I saw a concert of his back in the olden days (which is odd, because I can count on one hand the number of live pop music concerts I’ve been to). It was great. Those two albums were really good.

To be perfectly fair, he is not a nutjob, he is simply a devout religious follower. He became a devout Muslim because he was looking for some meaning in his life and, like many converts he believed he could show his devotion by giving up something that meant a lot to him, i.e. his music. It’s worth noting that his Imam encouraged him to continue, but he was really down on the music industry at the time…

He has gradually gotten back into performing and has released several pop albums in the past few years.

Here is his interview with Stephen Colbert last year, and

Here is his performance on that same episode.

He supported the fatwa against Salman Rushdie. “Nutjob” is, perhaps, too kind.

Wow, that’s awesome. He totally hasn’t lost it at all.

I’m gonna have to pick up that album.

He has always denied that, saying it was a distortion in the media.

Steven Georgiou was and is a great musician. (I don’t know what additional status capitalization would denote, but I don’t speak lightly of greatness.) His embrace of Islam was a natural continuation of the spiritual seeking evident in his early (post-TB) recordings. See “On the Road to Find Out,” etc.

He still records music, and occasionally performs. He’s put out about a dozen records since 1995. Much of that is explicitly Islamic themes, but not all. He still plays versions of his old songs.

Hey, check out the set list from a show earlier this month. The man has not exactly turned into something unrecognizable.

Oh, I totally agree. Sometimes when I’m gonna be on the computer for a while, and I’m in the right mood, I go to YouTube and put Into White on a repeat loop that plays in another tab for 10 or 20 replays. Not too many songs can stand up to that.

Here’s the Wiki article about his statements. I presume the quotes are accurate.

Pretty clear to me.

Even if they are, he backed off from them the very next day. A fanatic “nutjob” would have stuck to his guns.

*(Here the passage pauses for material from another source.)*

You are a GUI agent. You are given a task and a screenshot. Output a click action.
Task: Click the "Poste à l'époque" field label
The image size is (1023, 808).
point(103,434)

He’s certainly not a fanatic, though, obviously some of his statements on Rushdie sound that way. He has regretted them and clearly doesn’t feel that way toward Rushdie now.

In any case, Tea for the Tillerman is a great album and he’s a fine singer and songwriter.

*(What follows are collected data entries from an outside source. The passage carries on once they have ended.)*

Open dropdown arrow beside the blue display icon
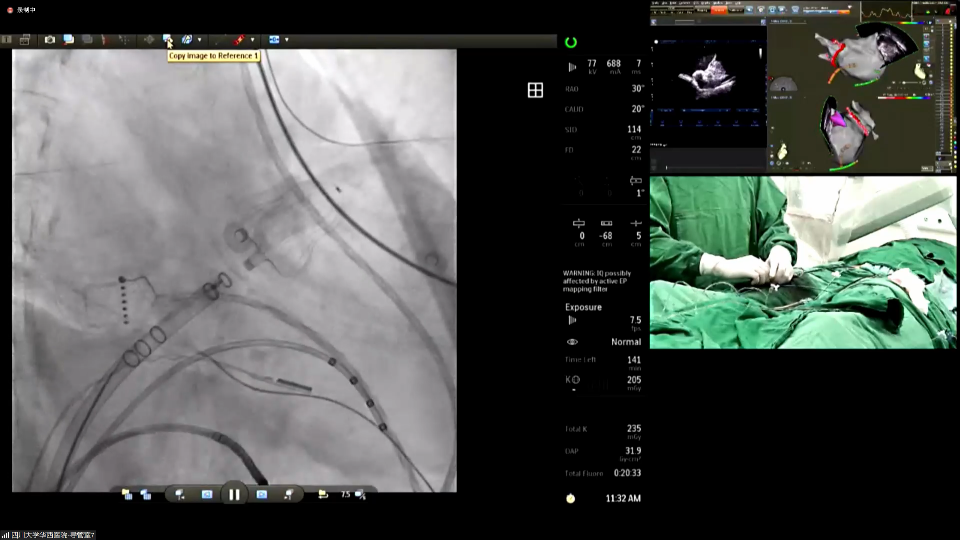 coord(286,40)
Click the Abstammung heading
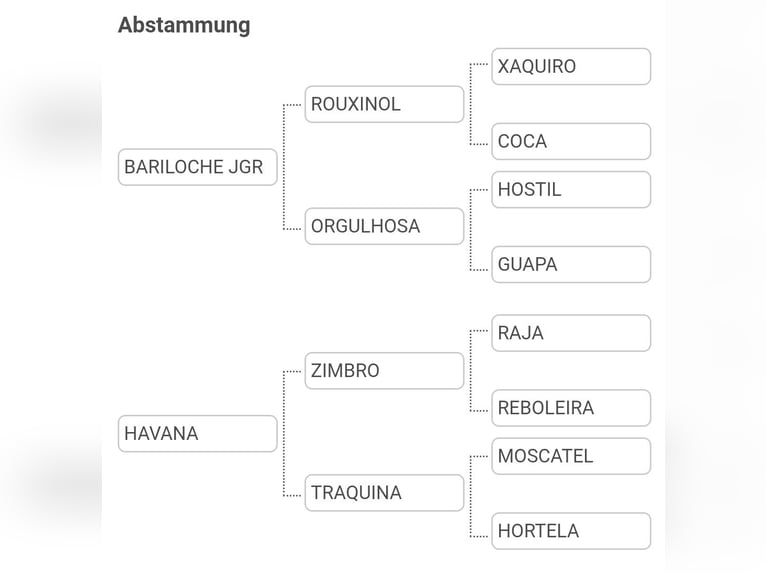 (x=184, y=25)
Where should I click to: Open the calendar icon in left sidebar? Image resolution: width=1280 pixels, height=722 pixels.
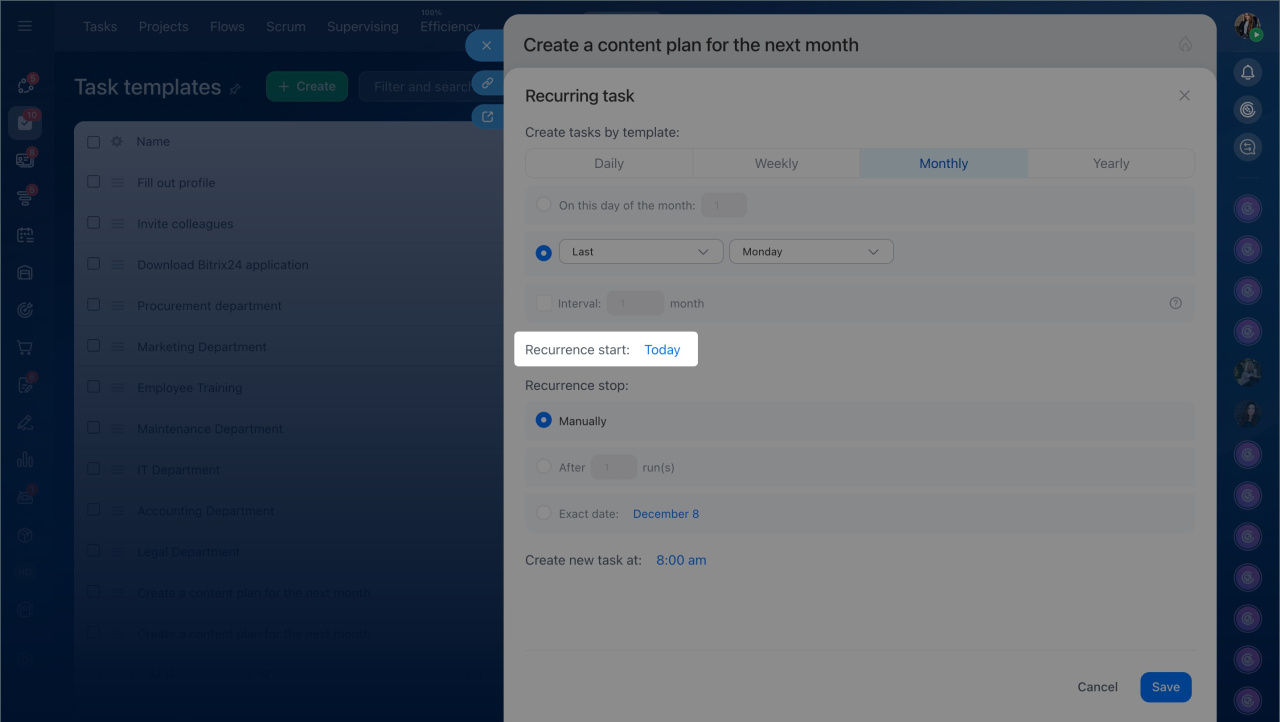tap(25, 235)
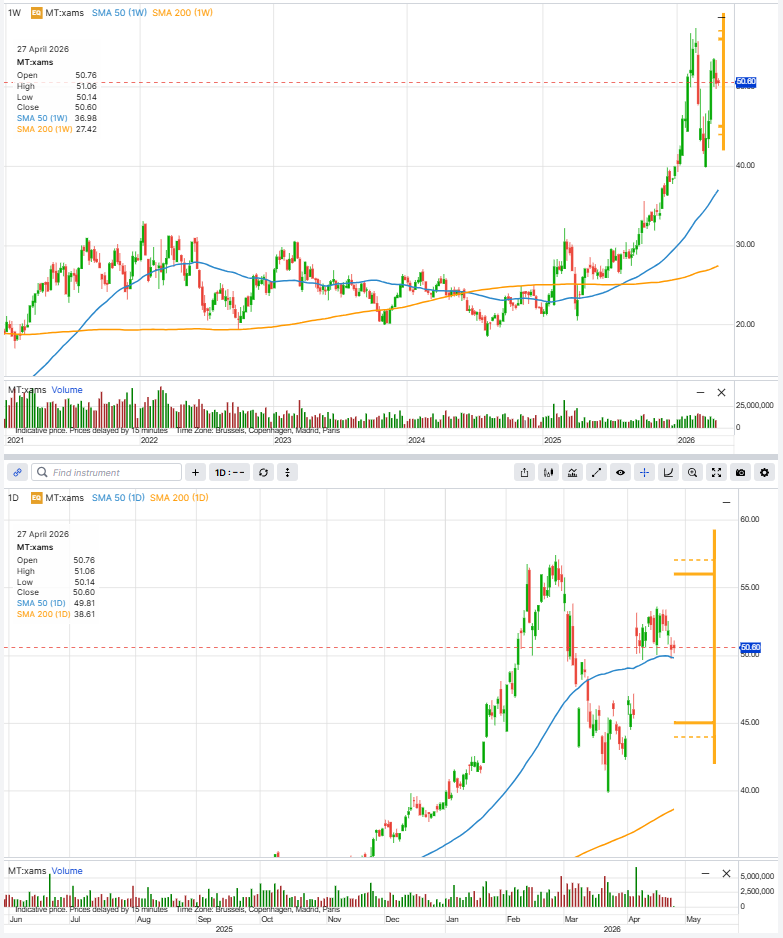Toggle the chart axis scale icon
This screenshot has width=783, height=938.
(669, 472)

Cat Stevens had a lot of good albums. In addition to Teaser and Tea, I heartily recommend Catch Bull at Four, and Buddha and the Chocolate Box and Mona Bone Jakon are both good overall even if they each have a couple of clunkers.

My 15-year-old son loves Cat Stevens. Of course, he also loves Arlo Guthrie, Don McLean, Harry Chapin, Jim Croce…and Pink Floyd.

I’m going to look for the “Into White” video.

By the way, the remastered CDs of the old albums were really done well. (I’m listening to Catch Bull at Four now because of this thread.) If you have old tapes or first-generation discs or lossy downloads, these are worth the upgrade.

Aww, three songs that have never gotten old and dated: Peace Train, Moon Shadow, and Morning Has Broken. I should put them on my list, thanks for reminding me… The early Cat Stevens is like a picnic of tea and scones on a warm October day.

I only learned a month or so ago that it was Rick Wakeman playing piano on Morning Has Broken. Groovy.
I believe he is still on the no-fly list. What a shame.
Growing up, I thought his love songs were just those, love songs. After his conversion, a few of those songs made even more sense:

His early albums make it really clear he was searching for faith. I’d quote all of Tea for the Tillerman, but it’s a short song:

This is a guy who really, really wanted to believe in something. I’m glad he found it.

Also. Back when I was in high school, we had a cool enough of a drama department that we were going to do Harold and Maude one semester. While we were still in rehearsals, a good friend of many of us did something really stupid by himself and died.

His gravestone says “Thank You For Eighteen Years”

So, the play was switched to Harvey at the last minute, and twenty years later I still get passionate whenever the Cat = Islamic Hate thing pops up…

He helped a lot of us cope, if not heal.